Brabantian Benedictine nun and saint (died 702)

Berlinda (Berlindis, Berlenda, Berelenda, other variants; also known as Bellaude; died 702 AD) was a Benedictine nun of noble descent. Her feast day is 3 February.

==Life==
Berlinda was born in Meerbeke (Meerbeche, Marbec) in the Low Countries, (now a district of Ninove in the Denderstreek in the province of East Flanders in the region of Flanders in Belgium). She was the daughter of the wealthy Count Odelard, squire of Duke Wiger of Lorraine, and his holy wife Nona.
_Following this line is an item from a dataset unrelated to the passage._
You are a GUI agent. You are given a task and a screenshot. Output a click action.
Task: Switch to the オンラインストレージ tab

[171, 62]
Her father owned large estates in the center of present-day Belgium. They covered the area between Antwerp and Liège, including the castle of Ombergen between Ghent and Ninove, and Assche between Aalst and Brussels. Nona died when Berlinda was twelve years old.

Her father had fought against the Normans, who were finally defeated partly with the help of Arnold of Carinthia. However, his only son Eligard was killed and upon his return to Meerbeke, Odelard came down with leprosy. All this ensured that Odelard became a bitter man. Although Berlinda cared for him with great love, she took every precaution to avoid becoming infected.
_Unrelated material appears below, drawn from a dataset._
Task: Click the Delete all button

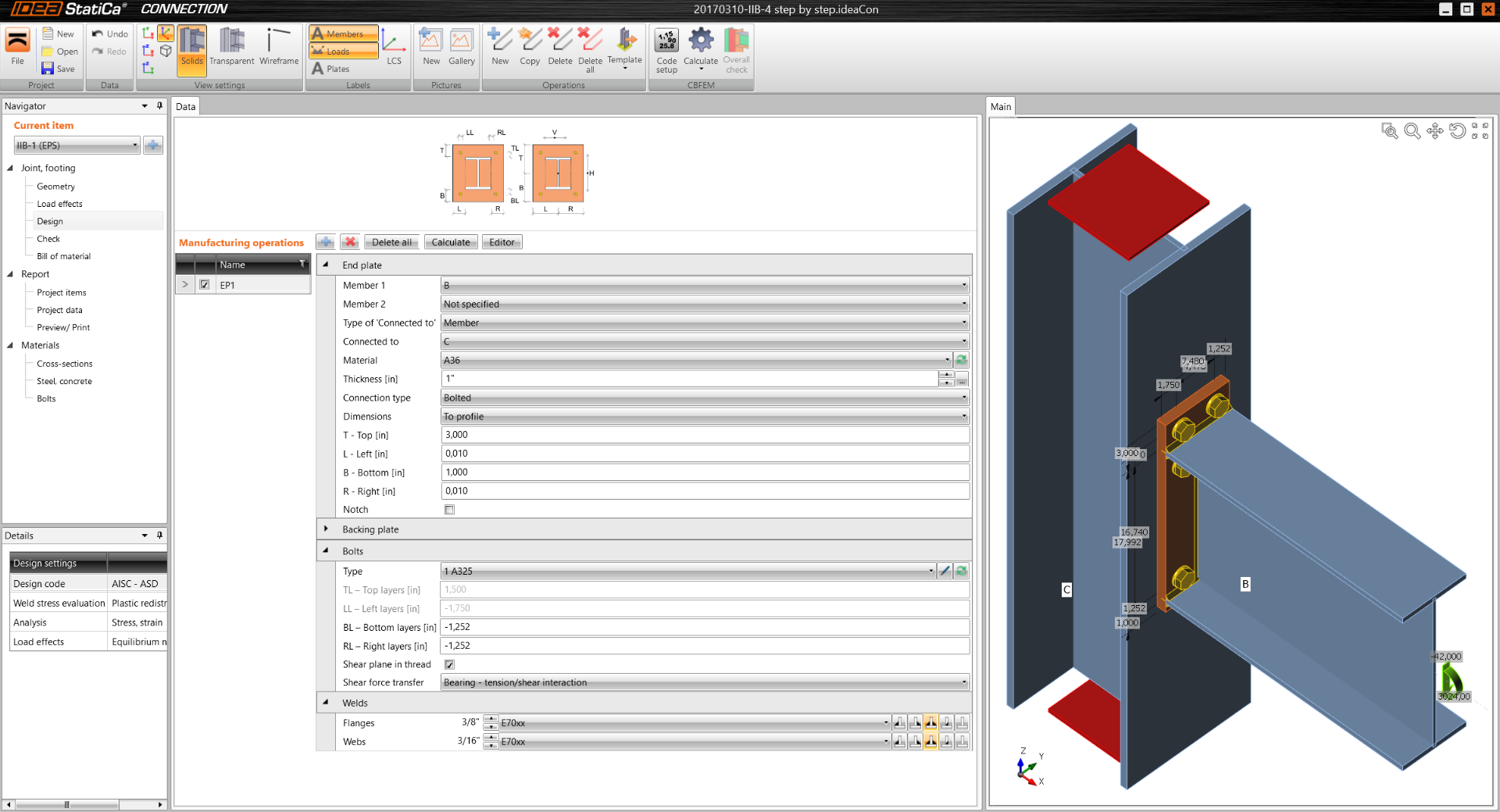Action: tap(391, 242)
According to legend one day Odelardo thought he noticed in his daughter a certain disgust for his illness, and thinking she would abandon him, he renounced her in favor of the monastery of Santa Gertrude de Nivelles. Berlinda, disinherited by her father, entered the monastery of St. Maria in Moorsel and became a Benedictine nun.
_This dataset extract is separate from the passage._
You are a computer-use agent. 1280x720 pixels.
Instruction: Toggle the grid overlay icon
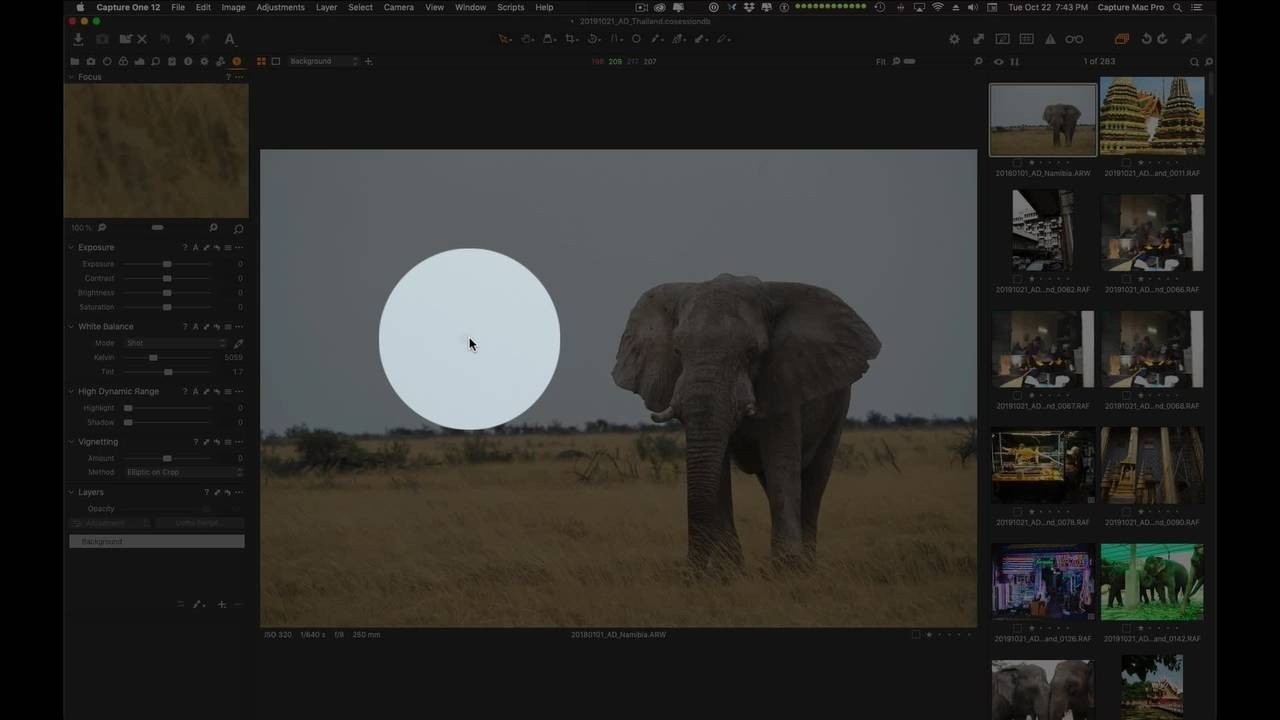tap(1026, 39)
After her father died, Berlinda returned to the family property and buried him next to her mother in the local church of St. Peter. She did not return to Moorsel, but started, with several women from the neighborhood, her own convent and church in her parents' home. For the rest of her life, she helped the poor and needy while living a strict ascetic life. Many miracles were attributed to her intercession.

==Veneration==
Berlinda's highly legendary biography was written around the year 900 by Hubert, a monk from the monastery in Lobbes, based on information from his client, provost Gerhard of Meerbeke.

Berlinda is one of the most popular and venerated saints in Belgium. She is considered as special patroness against various diseases in animals, especially cattle; the saint is therefore particularly popular in agricultural areas. Around Pentecost, various pilgrimages from Flanders, Brabant and Hainaut go to Meerbeke to the tomb of the saint.

Berlinda is celebrated on 3 February, especially in the Benedictine Order and in the diocese of Ghent, sometimes together with the sisters Celsa and Nona, of whom little is known. Virgins of Brabant, their bodies were found buried near that of Berlinda.

Roman Martyrology: "In Meerbeke in Brabant, in today's Belgium, Saint Berlinda, virgin, who led a religious life of poverty and charity in this city".

==Literature==
- Van Droogenbroeck, F. J., 'Paltsgraaf Wigerik van Lotharingen, inspiratiebron voor de legendarische graaf Witger in de Vita Gudilae', Eigen Schoon en De Brabander 93 (2010) 113–136.
- Van Droogenbroeck, F. J., 'Hugo van Lobbes (1033-1053), auteur van de Vita Amalbergae viduae, Vita S. Reinildis en Vita S. Berlendis', Eigen Schoon en De Brabander 94 (2011) 367–402.